Intracavernosal injections (ICI)
Intracavernosal injections (ICI) medications are prescribed when oral ED medications are not helping. They are PDE-5 inhibitors that are injected directly into the shaft of the penis. The medication should begin to work 5 to 10 minutes after injection and should last 10 to 30 minutes.
Before using at home, you will try it out in a doctor's office to learn how to do it and make sure you don’t have an allergic reaction to it. There are many medications within the ICI class including alprostadil, Bi-mix, and Tri-mix. ICI should not be used in people who are prone to priapism, significant penile angulation, or those with a penile implant.

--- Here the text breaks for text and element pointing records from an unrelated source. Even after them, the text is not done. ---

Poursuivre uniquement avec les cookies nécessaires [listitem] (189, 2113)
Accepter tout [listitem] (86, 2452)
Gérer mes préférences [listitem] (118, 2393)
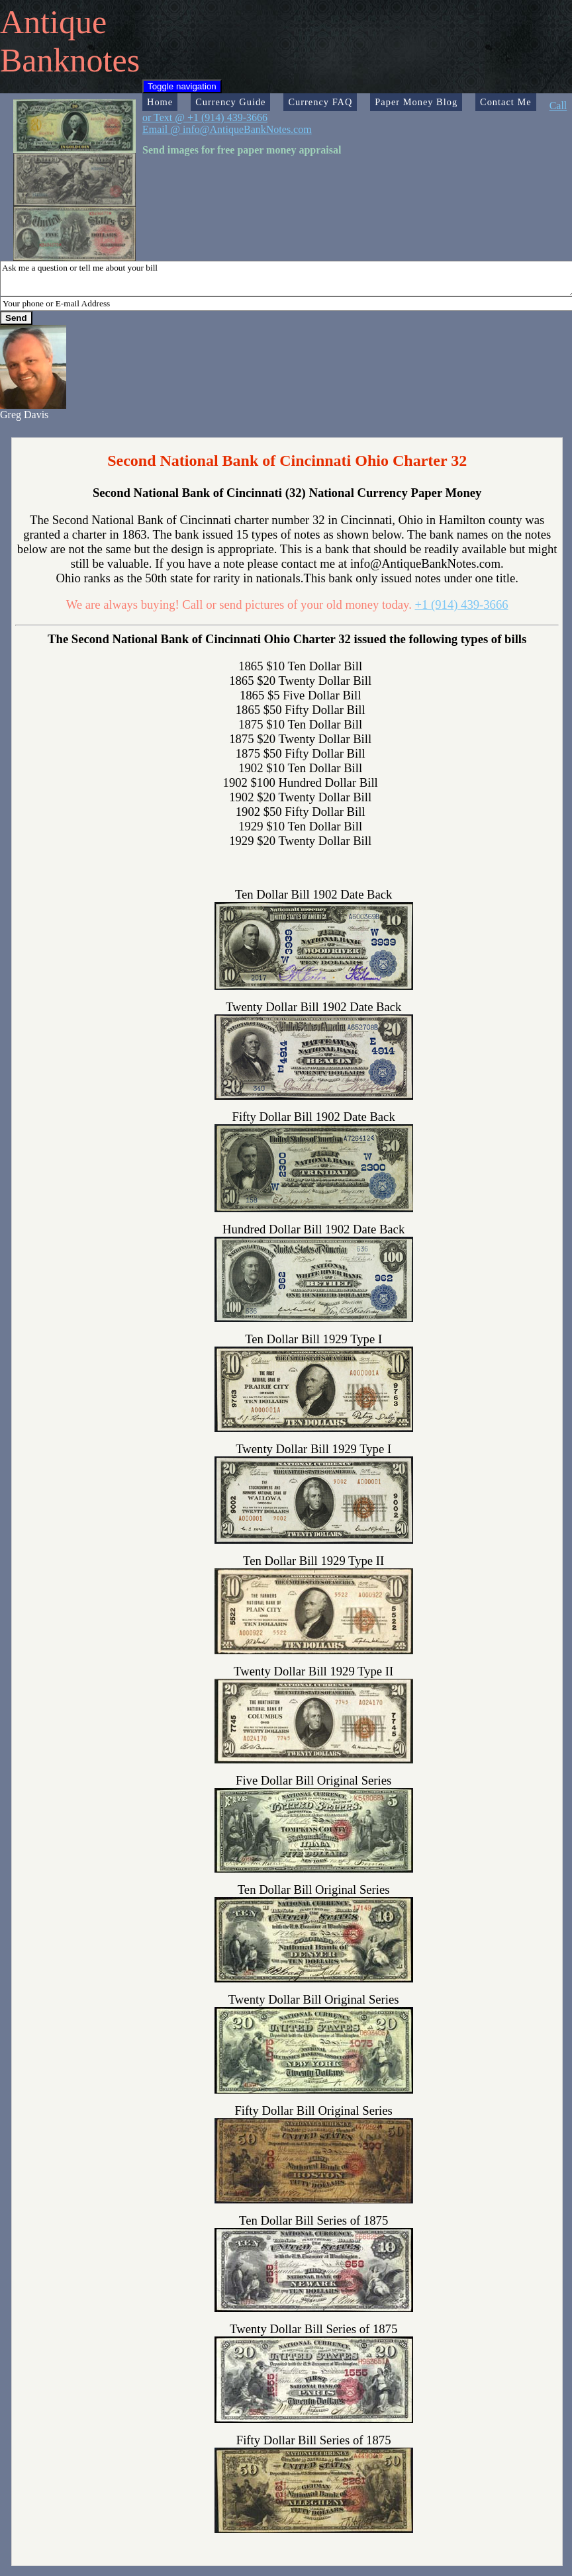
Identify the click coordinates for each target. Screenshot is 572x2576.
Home (160, 102)
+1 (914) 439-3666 (461, 604)
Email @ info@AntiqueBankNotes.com (227, 129)
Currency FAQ (320, 102)
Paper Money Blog (416, 102)
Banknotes (70, 60)
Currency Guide (230, 102)
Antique (53, 21)
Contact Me (506, 102)
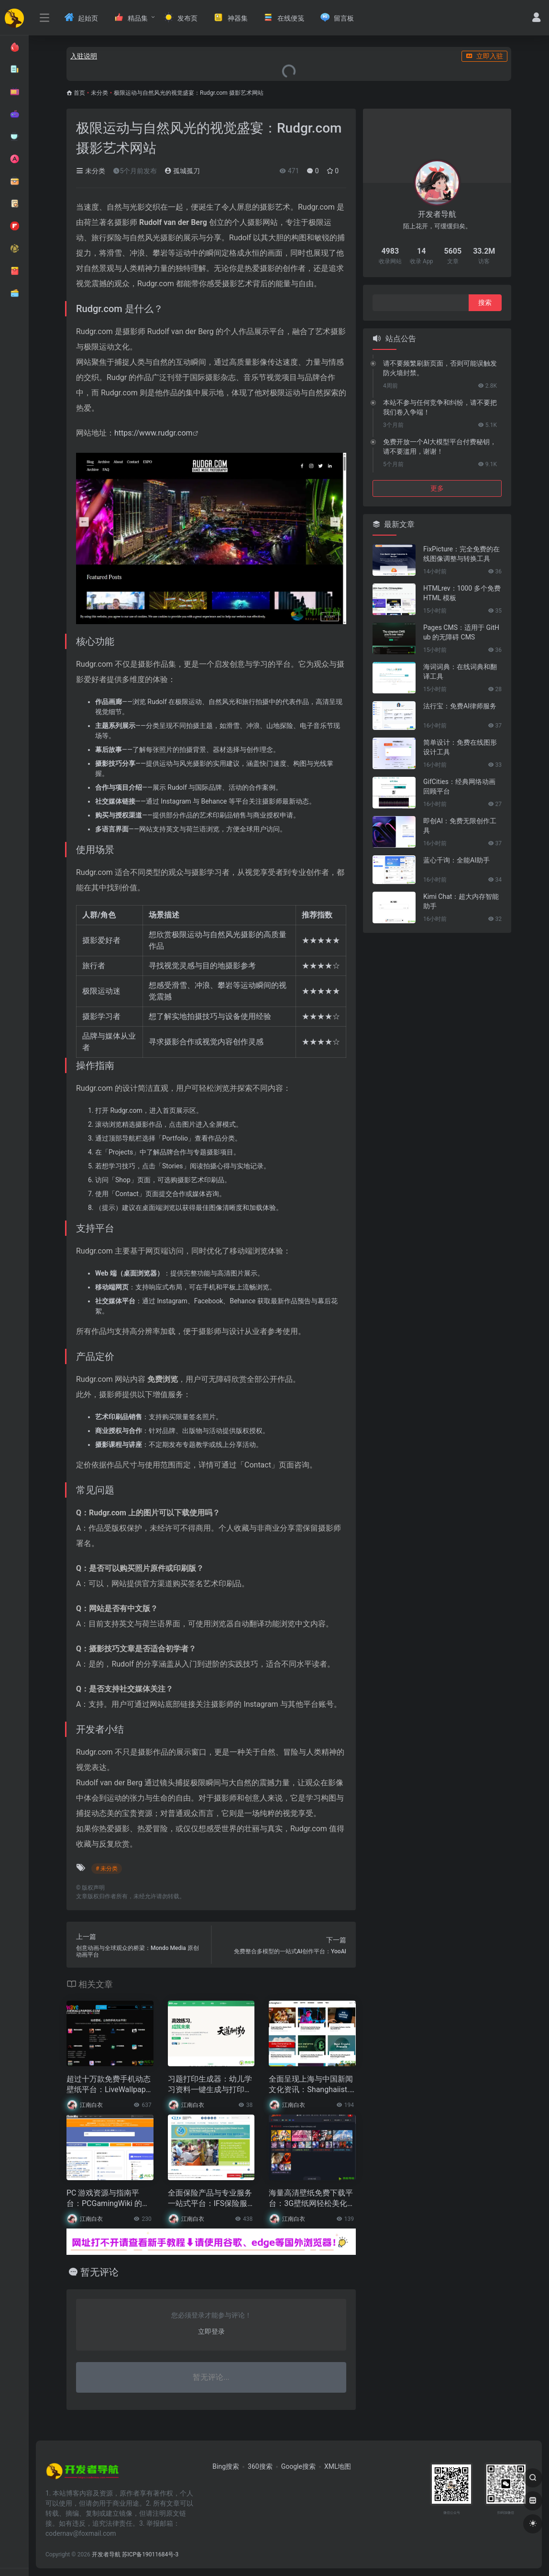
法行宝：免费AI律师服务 (459, 706)
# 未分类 (107, 1868)
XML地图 (337, 2466)
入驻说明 (83, 56)
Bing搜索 (225, 2466)
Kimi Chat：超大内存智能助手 (461, 901)
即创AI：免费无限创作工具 (459, 825)
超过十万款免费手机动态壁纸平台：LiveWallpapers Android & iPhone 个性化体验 (109, 2085)
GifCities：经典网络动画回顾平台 (459, 786)
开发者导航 (106, 2554)
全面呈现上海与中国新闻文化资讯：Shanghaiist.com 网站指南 (311, 2085)
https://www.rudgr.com (153, 432)
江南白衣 (91, 2105)
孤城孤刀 (182, 171)
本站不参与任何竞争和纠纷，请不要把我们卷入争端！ (440, 407)
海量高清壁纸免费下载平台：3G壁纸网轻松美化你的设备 (312, 2199)
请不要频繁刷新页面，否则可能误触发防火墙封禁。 (440, 368)
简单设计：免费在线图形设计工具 (460, 747)
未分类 (99, 93)
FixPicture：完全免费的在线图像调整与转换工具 (461, 553)
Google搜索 (298, 2466)
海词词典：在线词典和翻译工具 (460, 671)
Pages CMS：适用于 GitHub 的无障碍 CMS (461, 632)
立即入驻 (484, 56)
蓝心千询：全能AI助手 (456, 860)
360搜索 (260, 2466)
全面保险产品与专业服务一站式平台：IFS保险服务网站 (210, 2199)
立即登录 (211, 2331)
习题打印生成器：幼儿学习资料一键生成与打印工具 (210, 2085)
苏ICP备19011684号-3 (150, 2554)
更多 (437, 488)
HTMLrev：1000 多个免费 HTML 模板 (462, 593)
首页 (79, 93)
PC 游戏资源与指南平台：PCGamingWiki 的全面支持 (108, 2199)
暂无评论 (99, 2272)
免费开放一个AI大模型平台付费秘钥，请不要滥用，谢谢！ (439, 446)
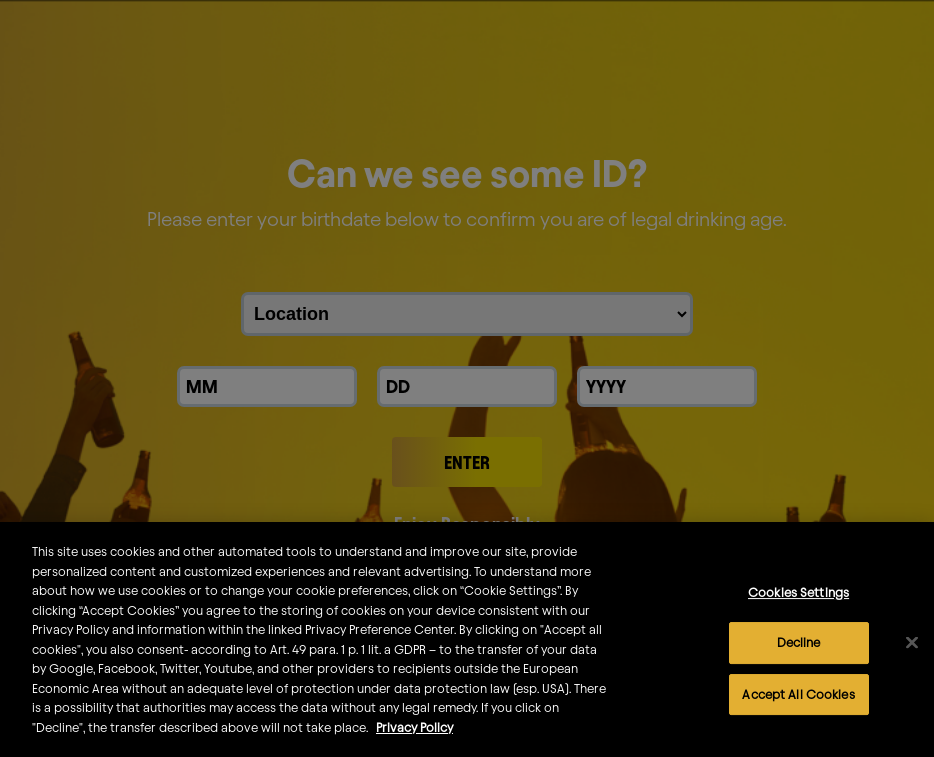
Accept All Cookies (798, 711)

Alprostadil (Muse) tablets are another option if oral PDE-5 inhibitors don’t work. It is directly inserted into your urethra (the tube you urinate from) and dissolves into the erectile tissue. You should take alprostadil 5 to 20 minutes before sex. The most common side effect is a burning or painful penis. Like PDE-5 inhibitors, alprostadil can cause an erection that lasts too long.
A penis pump is a suction device that can help you get an erection by increasing blood flow to your penis. But the effectiveness varies and the erection may not last long. They are available by prescription and over the counter, with both versions having similar effectiveness. The device may cause some penile pain.
If your ED doesn’t respond to other treatments, your doctor may recommend getting a penile implant. In this surgery, a reservoir pump is placed under the wall of your abdomen and inflatable cylinders are inserted into the shaft of your penis. When the pump is activated, fluid from the reservoir fills the cylinders and causes an erection. To get rid of the erection, deactivate the pump and the fluid from the cylinders return to the reservoir.